II) Sur la demande reconventionnelle au titre de la procédure abusive
Au soutien de sa demande reconventionnelle de dommages et intérêts pour procédure abusive, la défenderesse soutient, sur le fondement des articles 9 et 32-1 du code de procédure civile, que l’action du demandeur est dilatoire lui permettant de s’abstenir de régler à la société CERBALLIANCE les 15 factures numérotées 102018 à 242018 demeurées impayées à ce jour pour un montant total de 98.538,27 euros ou 68.988,22 euros selon que le montant des remises indûment octroyées à l’Institut [R] est ou non réintégré et sollicite à ce titre la somme de 3.000 euros de dommages et intérêts. En effet, elle considère que le demandeur réclame le versement d’une somme de 169.984,83 euros en réparation de son préjudice financier, tout en reconnaissant dans ses conclusions d’incident signifiées le 9 août 2023 que « le quantum du préjudice financier de l’Institut [R] ne peut être évalué que par l’examen de pièces qui ne sont pas en possession du demandeur ».
L’Institut [R] ne répond pas dans ses conclusions à cette demande reconventionnelle.
***
En vertu de l’article 32-1 du code de procédure civile, celui qui agit en justice de manière dilatoire ou abusive peut être condamné à une amende civile d’un maximum de 10 000 euros, sans préjudice des dommages-intérêts qui seraient réclamés.
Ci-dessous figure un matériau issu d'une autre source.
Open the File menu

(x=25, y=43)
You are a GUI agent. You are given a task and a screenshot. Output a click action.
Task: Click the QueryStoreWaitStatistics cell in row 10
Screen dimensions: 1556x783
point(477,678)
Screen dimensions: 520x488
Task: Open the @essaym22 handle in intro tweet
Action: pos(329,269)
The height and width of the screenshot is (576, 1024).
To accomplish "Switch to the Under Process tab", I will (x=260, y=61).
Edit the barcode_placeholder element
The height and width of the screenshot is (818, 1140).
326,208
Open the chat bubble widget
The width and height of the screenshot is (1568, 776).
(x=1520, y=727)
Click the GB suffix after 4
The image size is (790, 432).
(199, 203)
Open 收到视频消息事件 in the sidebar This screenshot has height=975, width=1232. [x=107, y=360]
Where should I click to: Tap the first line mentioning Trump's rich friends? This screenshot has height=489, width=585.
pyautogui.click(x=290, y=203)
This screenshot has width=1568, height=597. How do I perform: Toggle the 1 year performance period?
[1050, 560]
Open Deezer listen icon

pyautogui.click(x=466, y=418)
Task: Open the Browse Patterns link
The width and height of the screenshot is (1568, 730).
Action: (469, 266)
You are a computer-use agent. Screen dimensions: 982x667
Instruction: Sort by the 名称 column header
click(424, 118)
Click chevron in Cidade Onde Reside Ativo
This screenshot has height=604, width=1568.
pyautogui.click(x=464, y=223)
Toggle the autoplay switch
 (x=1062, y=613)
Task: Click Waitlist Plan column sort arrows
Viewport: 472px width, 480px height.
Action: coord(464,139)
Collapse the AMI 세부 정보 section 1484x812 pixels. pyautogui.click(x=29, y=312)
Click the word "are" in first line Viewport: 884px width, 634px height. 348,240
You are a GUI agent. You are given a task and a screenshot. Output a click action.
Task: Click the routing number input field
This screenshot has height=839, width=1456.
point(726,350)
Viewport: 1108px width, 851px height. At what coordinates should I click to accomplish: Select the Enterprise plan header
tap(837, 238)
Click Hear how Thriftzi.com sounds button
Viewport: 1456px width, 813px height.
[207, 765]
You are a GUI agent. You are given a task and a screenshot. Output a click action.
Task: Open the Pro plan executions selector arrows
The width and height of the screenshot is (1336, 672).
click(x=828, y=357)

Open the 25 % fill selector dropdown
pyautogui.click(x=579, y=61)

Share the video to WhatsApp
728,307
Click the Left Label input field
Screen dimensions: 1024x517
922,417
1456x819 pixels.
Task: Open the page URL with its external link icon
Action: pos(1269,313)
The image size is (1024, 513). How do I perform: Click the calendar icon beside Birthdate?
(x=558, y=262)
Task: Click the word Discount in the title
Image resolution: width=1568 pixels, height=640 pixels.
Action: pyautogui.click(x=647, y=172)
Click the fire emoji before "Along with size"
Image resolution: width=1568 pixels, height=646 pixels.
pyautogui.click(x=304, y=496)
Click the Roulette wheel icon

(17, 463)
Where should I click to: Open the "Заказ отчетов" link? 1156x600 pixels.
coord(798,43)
En l’espèce, la société CERBALLIANCE ne rapporte pas la preuve que l’incident soulevé par l’Institut [R] ait pour seul dessein de ralentir la procédure dont elle est à l’initiative.
Par conséquent, la société CERBALLIANCE sera déboutée de sa demande reconventionnelle.
III) Sur les autres demandes
L’Institut [R], qui succombe, sera condamné aux dépens du présent incident.
Il sera par ailleurs, condamné à verser à la société CERBALLIANCE la somme de 1.000 euros au titre des dispositions de l’article 700 du code de la procédure civile.
Enfin, la clôture des débats sera ordonnée et l’affaire sera renvoyée à l’audience du 17 septembre 2024 à 09 h00 pour plaidoirie des parties.
PAR CES MOTIFS
Le juge de la mise en état, statuant par ordonnance contradictoire susceptible de recours dans les conditions prévues par l’article 795 du code de procédure civile,
DEBOUTE l’Institut [R] de l’ensemble de ses demandes ;
DEBOUTE la société CERBALLIANCE de sa demande de dommages et intérêts au titre d’une procédure abusive ;
ORDONNE la clôture des débats ;
RENVOIE l’affaire à l’audience du 17 septembre 2024 à 09h00 pour plaidoirie des parties ;
CONDAMNE L’Institut [R], aux dépens de l’incident ;
CONDAMNE l’Institut [R] à verser à la société CERBALLIANCE la somme de 1.000 euros au titre de l’article 700 du code de procédure civile.
Prononcé par mise à disposition au greffe le 19 AVRIL 2024 par Madame MESSAOUDI, juge, assistée de Madame SOUMAHORO, Greffier.